5. Stablecoins are becoming the frontier of the integration of crypto financial assets and traditional financial assets.

This mainly presents two typical facts. On one hand, stablecoins have enhanced the resilience of off-chain dollar assets. In the 2023-2024 fiscal year, the market value of stablecoins rapidly increased, surpassing the growth rate of U.S. M2, strongly supporting the demand for dollars and U.S. Treasury bonds amid the uncertain financial environment of continued high deficits in the United States. On the other hand, stablecoins are gradually entering mainstream payment channels. In the first 11 months of 2024, the stablecoin market completed $27.1 trillion in transactions, including a large amount of P2P and cross-border B2B payments, indicating that enterprises and individuals are increasingly using stablecoins to achieve commercial value while meeting regulatory requirements, and are closely integrating with traditional payment platforms such as VISA and Stripe.

2. The risks and challenges posed to China by the new trends in cryptocurrency development.

1. An objective view of China's current advantages and disadvantages in the blockchain and cryptocurrency field.

The advantages mainly manifest in three aspects: first, the leading layout of the digital yuan and the blockchain industry. In the central bank digital currency field, the digital yuan is currently the largest CBDC project globally and has received national strategic support, steadily advancing since its development began in 2014, covering multiple areas such as retail, wholesale payments, and cross-border settlements. Since 2021, the research and practice progress of the cross-border digital currency bridge project (mBridge) has also been globally leading. These foundations make the digital yuan likely to become a financial transaction tool and asset carrier competing with dollar stablecoins in the future. In terms of the blockchain industry, China incorporated blockchain technology into its national strategy in the early stages of industrial development and explicitly proposed the direction of integrating blockchain with the real economy. The market scale and growth potential of the industry are significant; it is expected that the scale of China's blockchain market will exceed 100 billion RMB by 2025, and it has already achieved extensive applications in finance, supply chain, government business services, and other fields, with the number of registered enterprises continuing to grow, reaching 63,300 by the end of 2023. Second, the richness of application scenarios. The scenarios for digital currency have expanded from initial retail, transportation, and government sectors to broader fields such as wholesale, catering, entertainment, education, healthcare, social governance, public services, rural revitalization, and green finance. The blockchain industry has also developed many mature cases in areas such as supply chain finance, cross-border trade, and e-government. Third, strict risk prevention and control. China implements strict regulation on cryptocurrency trading and initial coin offerings (ICOs), effectively preventing risks in the virtual economy and providing a more controllable and stable industrial environment for the compliant development of digital currencies.

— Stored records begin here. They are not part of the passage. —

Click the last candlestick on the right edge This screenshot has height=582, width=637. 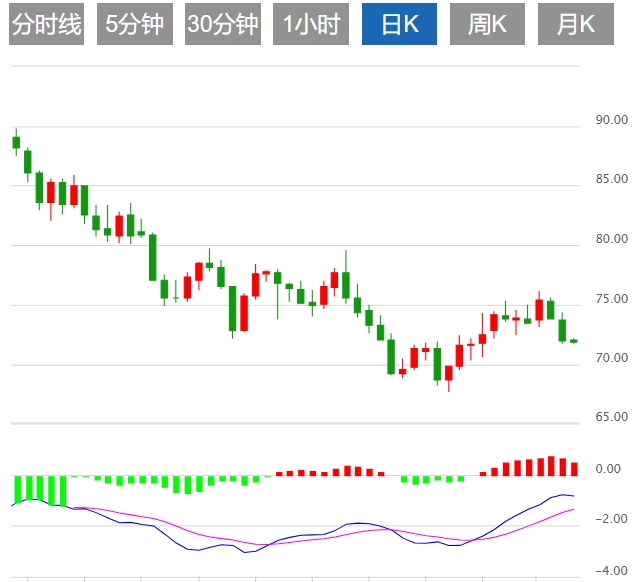point(574,341)
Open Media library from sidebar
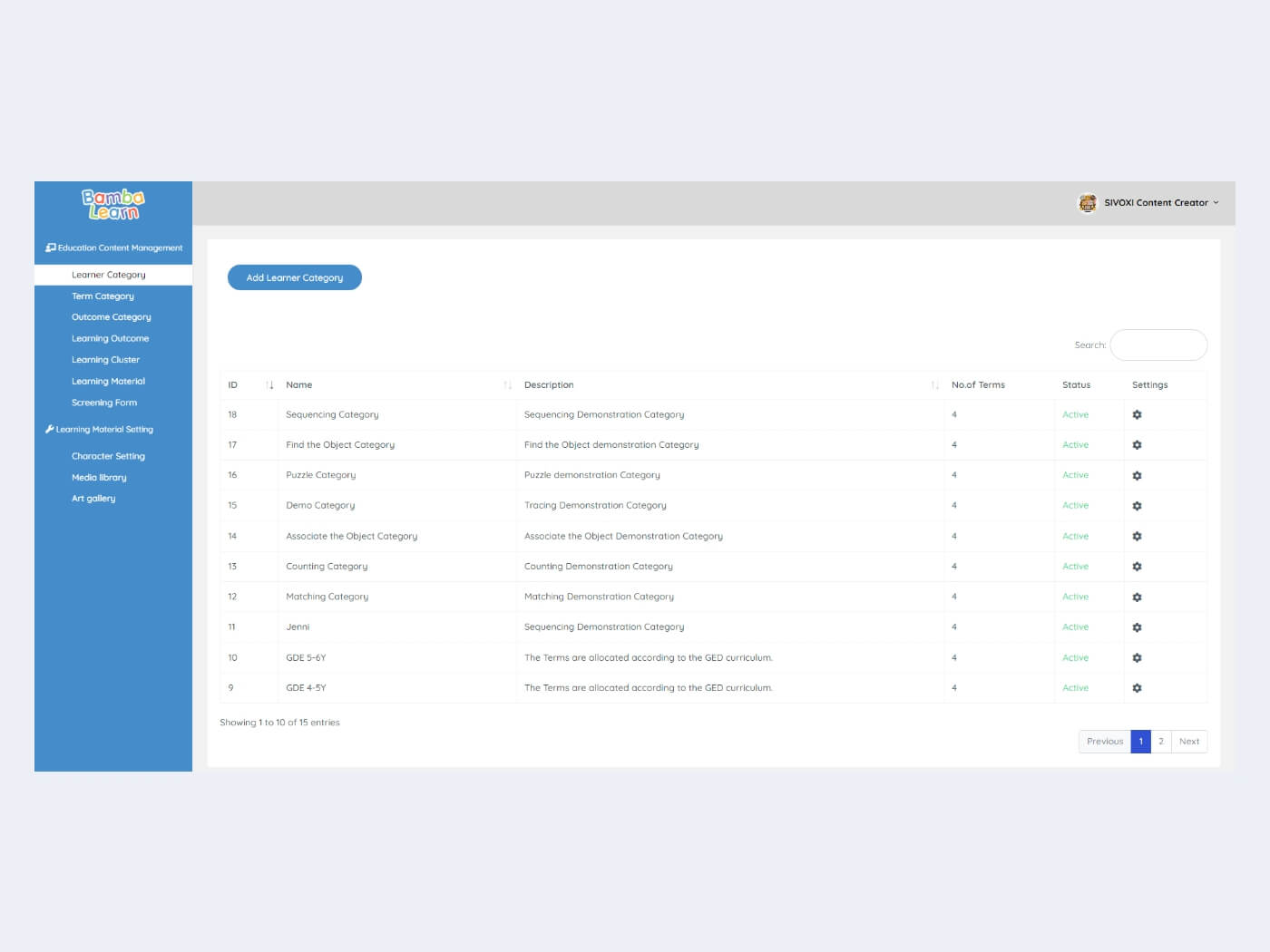 [99, 478]
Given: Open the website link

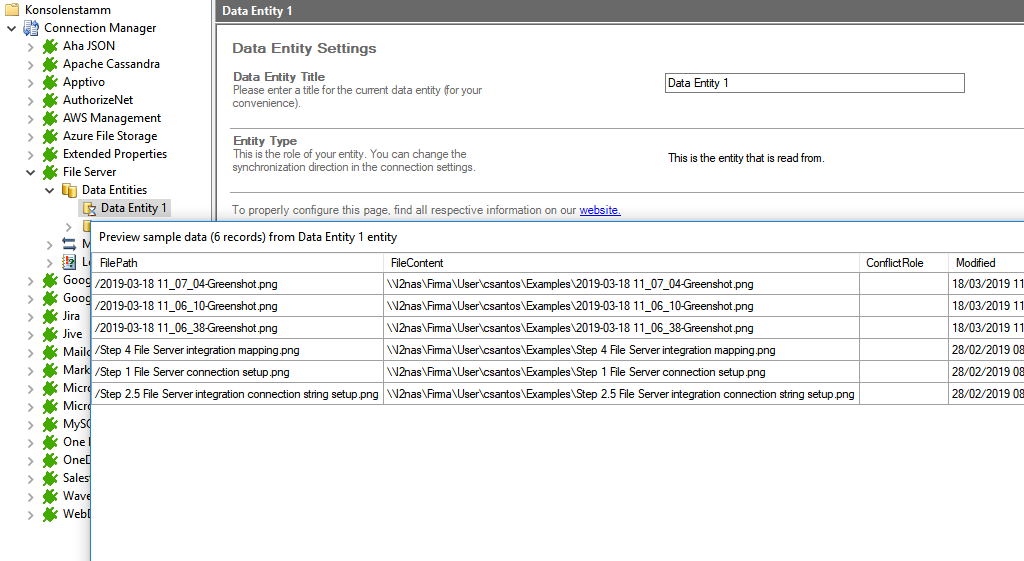Looking at the screenshot, I should 599,210.
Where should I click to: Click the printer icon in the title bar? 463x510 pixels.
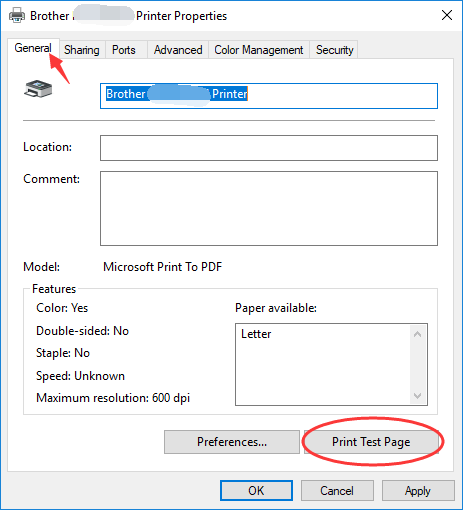point(17,15)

China's current disadvantages mainly manifest in insufficient international competitiveness in certain areas. First, the influence of technical standards is relatively lagging. Due to differences in regulatory laws, the U.S. currently occupies a dominant position in underlying technologies such as ZKP and Layer 2 scaling, while the EU has also established technical barriers through the MiCA framework, resulting in insufficient discourse power for China in core protocols and global standard formulation. Second, the development of the public chain ecosystem is relatively lagging. China's blockchain industry mainly consists of consortium chains and private chains, and the absence of public chains leads to a gap in innovation capabilities in decentralized finance (DeFi) and Web 3.0 compared to Europe and the U.S.

2. The U.S.-led crypto asset hegemony strategy poses multiple threats to China's financial security.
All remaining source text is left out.